====== AVAILABLE RECORDS

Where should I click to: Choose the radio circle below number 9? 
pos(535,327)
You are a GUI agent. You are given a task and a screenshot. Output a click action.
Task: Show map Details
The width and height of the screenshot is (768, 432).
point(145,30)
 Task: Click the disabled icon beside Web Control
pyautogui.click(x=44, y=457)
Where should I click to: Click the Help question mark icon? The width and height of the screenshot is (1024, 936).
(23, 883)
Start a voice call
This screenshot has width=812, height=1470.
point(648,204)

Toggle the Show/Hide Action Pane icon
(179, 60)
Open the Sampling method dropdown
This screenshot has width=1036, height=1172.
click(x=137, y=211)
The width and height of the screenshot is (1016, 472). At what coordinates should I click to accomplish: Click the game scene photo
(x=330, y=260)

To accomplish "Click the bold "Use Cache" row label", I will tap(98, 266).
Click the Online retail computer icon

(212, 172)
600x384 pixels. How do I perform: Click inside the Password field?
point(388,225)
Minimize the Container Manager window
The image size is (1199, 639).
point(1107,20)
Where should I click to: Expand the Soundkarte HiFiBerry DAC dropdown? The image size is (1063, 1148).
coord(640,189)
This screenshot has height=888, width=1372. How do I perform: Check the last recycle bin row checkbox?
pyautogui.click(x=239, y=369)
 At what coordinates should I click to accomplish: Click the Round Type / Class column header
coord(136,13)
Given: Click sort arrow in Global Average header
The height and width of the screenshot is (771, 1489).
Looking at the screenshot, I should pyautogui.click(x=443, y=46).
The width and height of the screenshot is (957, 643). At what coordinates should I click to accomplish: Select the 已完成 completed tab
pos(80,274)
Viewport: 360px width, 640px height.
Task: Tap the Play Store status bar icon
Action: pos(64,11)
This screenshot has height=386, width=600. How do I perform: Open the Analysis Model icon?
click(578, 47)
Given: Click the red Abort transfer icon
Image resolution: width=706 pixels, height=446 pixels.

============

TASK DESCRIPTION: Extract every entry above as it appears.

PROBLEM SOLUTION:
Where should I click to: Choose the radio circle below number 9? 
pos(535,327)
You are a GUI agent. You are given a task and a screenshot. Output a click action.
Task: Show map Details
The width and height of the screenshot is (768, 432).
point(145,30)
 Task: Click the disabled icon beside Web Control
pyautogui.click(x=44, y=457)
Where should I click to: Click the Help question mark icon? The width and height of the screenshot is (1024, 936).
(23, 883)
Start a voice call
This screenshot has width=812, height=1470.
point(648,204)

Toggle the Show/Hide Action Pane icon
(179, 60)
Open the Sampling method dropdown
This screenshot has width=1036, height=1172.
click(x=137, y=211)
The width and height of the screenshot is (1016, 472). At what coordinates should I click to accomplish: Click the game scene photo
(x=330, y=260)

To accomplish "Click the bold "Use Cache" row label", I will tap(98, 266).
Click the Online retail computer icon

(212, 172)
600x384 pixels. How do I perform: Click inside the Password field?
point(388,225)
Minimize the Container Manager window
The image size is (1199, 639).
point(1107,20)
Where should I click to: Expand the Soundkarte HiFiBerry DAC dropdown? The image size is (1063, 1148).
coord(640,189)
This screenshot has height=888, width=1372. How do I perform: Check the last recycle bin row checkbox?
pyautogui.click(x=239, y=369)
 At what coordinates should I click to accomplish: Click the Round Type / Class column header
coord(136,13)
Given: Click sort arrow in Global Average header
The height and width of the screenshot is (771, 1489).
Looking at the screenshot, I should pyautogui.click(x=443, y=46).
The width and height of the screenshot is (957, 643). At what coordinates should I click to accomplish: Select the 已完成 completed tab
pos(80,274)
Viewport: 360px width, 640px height.
Task: Tap the Play Store status bar icon
Action: pos(64,11)
This screenshot has height=386, width=600. How do I perform: Open the Analysis Model icon?
click(578, 47)
Given: Click the red Abort transfer icon
Image resolution: width=706 pixels, height=446 pixels.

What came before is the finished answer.